Pour se développer sur leurs marchés, les entreprises doivent constamment améliorer la maîtrise de leurs risques et leur efficacité opérationnelle. Elles sont soumises à des obligations réglementaires accrues en matière de contrôle interne (Sarbanes-Oxley Act, loi de sécurité financière, Bâle 2…). «Dès lors, il leur faut mettre en place ou améliorer le dispositif de gestion des risques et d'audit interne. Cela nécessite souvent le redéploiement de ressources et de moyens importants», souligne Eric Dugelay. Les fonctions de risk management et d'audit interne sont sollicitées avec une intensité accrue et doivent parfois complètement redéfinir leur rôle.

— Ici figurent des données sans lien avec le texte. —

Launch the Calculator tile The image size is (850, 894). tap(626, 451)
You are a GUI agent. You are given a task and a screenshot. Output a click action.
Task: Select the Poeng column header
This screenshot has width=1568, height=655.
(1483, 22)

«En première analyse, il ne s'agit pas de «réinventer la roue» mais de regrouper au sein d'un processus les efforts de tous les acteurs dans ce domaine (opérationnels, risk manager…) pour en améliorer les résultats. A terme, une gestion optimisée est possible», ajoute Cédric Malengreau, auditeur-manager au cabinet Deloitte.
Impliqué dans le processus de gestion globale des risques, la conception moderne fait du risk manager un contributeur à la valeur ajoutée. Perçu comme un consultant interne spécialisé dans les risques et contrôles, il est amené à identifier les risques, à les évaluer et élaborer des plans d'action susceptibles de limiter ou supprimer ces risques.
«Quel risque encourent les auditeurs internes dans le cadre de leur participation au processus de gestion globale des risques au regard des normes professionnelles de l'IIA (2)?
D'une part, que la distinction entre analyse et management des risques ne soit pas suffisamment claire, du fait notamment des liens étroits existant entre ces concepts. Et d'autre part, que l'importance des jugements professionnels requis lors de l'évaluation des risques soumettent les auditeurs aux jeux de politique interne de l'entreprise. Ceci a comme répercussion directe une problématique délicate quant à son objectivité.